> Text passage:
It’s quite common; furthermore, the only Lyapunov on that list who was alive at the time the Kukolnik play was written (it’s from 1835) was the astronomer, and he was only a teenager. So it would not have carried any particular connotations.
Prokopiy Lapunov was an actual historical figure, one of the military leaders during the Time of Troubles. No idea whether Lapunovs the scientists are relations.
Ah, of course — I should have realized that as a historical play it probably had historical characters!
For the Darwins there is the set {Charles, Erasmus}, and for the Feynmans there is {Richard, Joan}, though in both cases most of the fame is attached to one member.
The list. The comments are quite decent, as often at the Grauniad when the subject isn’t too political. Of course the list should have been called “101 good plays”, per Northrop Frye’s comment that what matters in art is not comparative greatness, but positive goodness or genuineness.
I have seen perhaps half these plays performed (for thirty years Gale and I went to see a play off-Broadway, or sometimes off-off, every Thursday, until we were priced out of the market), and have read quite a few more, and they are indeed good plays. My main gaps are in the Spanish and Italian drama, though I did persuade (through the medium of an audience survey) the Jean Cocteau Theater (pbuh) to put on Pirandello’s “Six Characters”.
The comments are quite decent
The first one had such a belligerent-asshole vibe I didn’t proceed farther.
A very interesting list; as I say, I’m not a theater person, so I’ve never even heard of a lot of the plays and seen very few — I’m deeply impressed that you’ve seen half or thereabouts. I wouldn’t have guessed you to be such a devotee of the stage!
I have to admit I was surprised to find a Gorky play there — I think of him more as a Soviet idol than a good writer, though I enjoy his autobiographical trilogy. Has anyone here seen Summerfolk (aka The Summer People, in the original Дачники ‘people who spend time in dachas’)? Is it deserving of being in such distinguished company?
A British family comparable to the Lyapunovs would probably be the Huxleys, including Darwin’s bulldog, as well as Aldous, Julian, and Andrew, among others.
All the prominent Lyapunovs of the 19th and 20th centuries seem to have descended from Vasily Lyapunov (1778-1847), a “syndic” at the Kazan university. His son Mikhail, a student of Lobachevsky’s, was an astronomer and the father of the three Lyapunovs mentioned by Athel Cornish-Bowden above – of which Alexander is probably the best known, at least among mathematicians and natural scientists. The other, equally mighty, Lyapunov branch sprang from Mikhail’s elder brother Victor (1817-1856), a doctor (he died during a cholera outbreak), the father of Alexandra and Sophia. Alexey N. Krylov, the famous Russian naval engineer, was Sophia’s son and Petr Kapitsa’s father-in-law. Victor Henri was Alexey Krylov’s half-brother and first cousin.
Victor Lyapunov was also the great-grandfather of Alexei (or Alexey) A. Lyapunov, probably the best-known of the 20th-century Lyapunovs. A few links in case you’ve never heard of him: Kiselev; Fet; Genealogy (in Russian).

> Task description:
Rewrite the part of the comment thread starting at "A very interesting" and ending at "of the stage!", replacing "devotee" with "fan". The listing that comes next is separate material and has no connection to the comment thread.

> Dataset entries:
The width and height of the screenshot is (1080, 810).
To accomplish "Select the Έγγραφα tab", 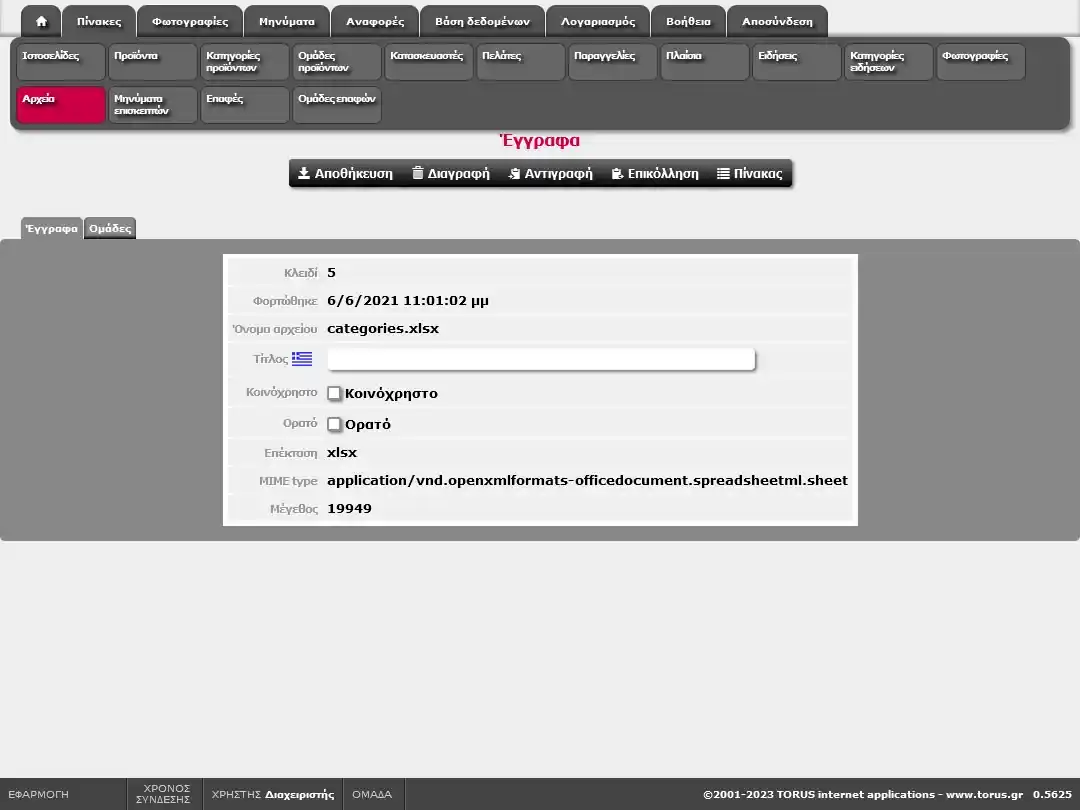I will click(x=51, y=228).
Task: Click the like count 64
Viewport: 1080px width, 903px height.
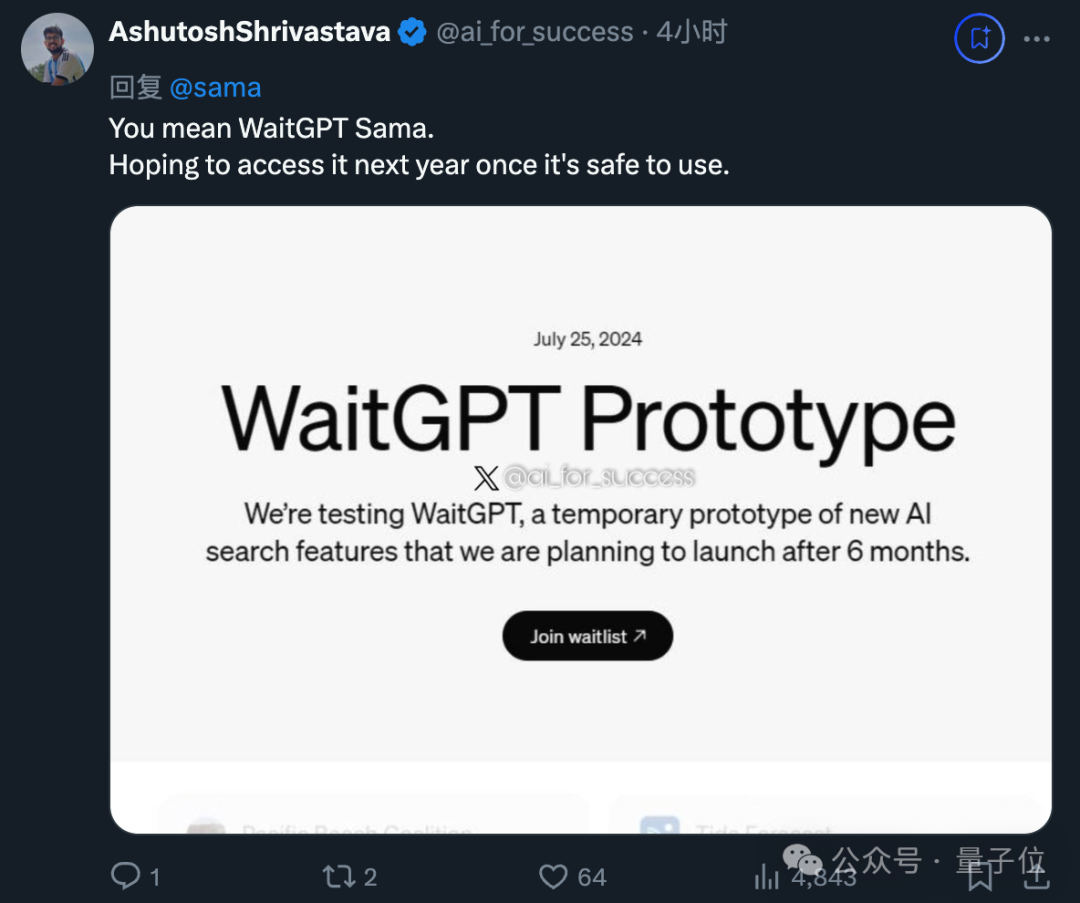Action: [x=592, y=877]
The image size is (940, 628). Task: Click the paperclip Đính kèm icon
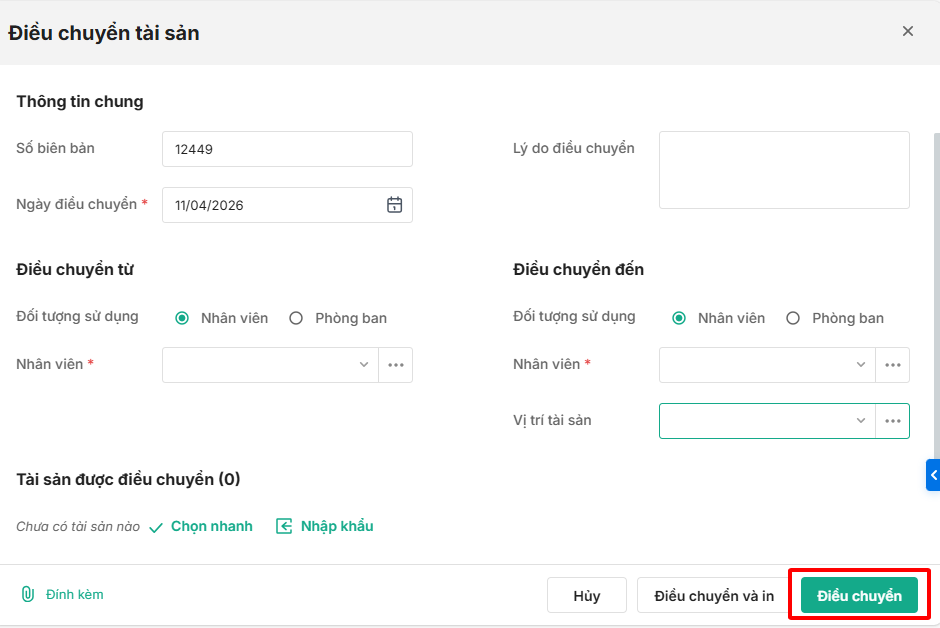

> Solution for this exercise:
A very interesting list; as I say, I’m not a theater person, so I’ve never even heard of a lot of the plays and seen very few — I’m deeply impressed that you’ve seen half or thereabouts. I wouldn’t have guessed you to be such a fan of the stage!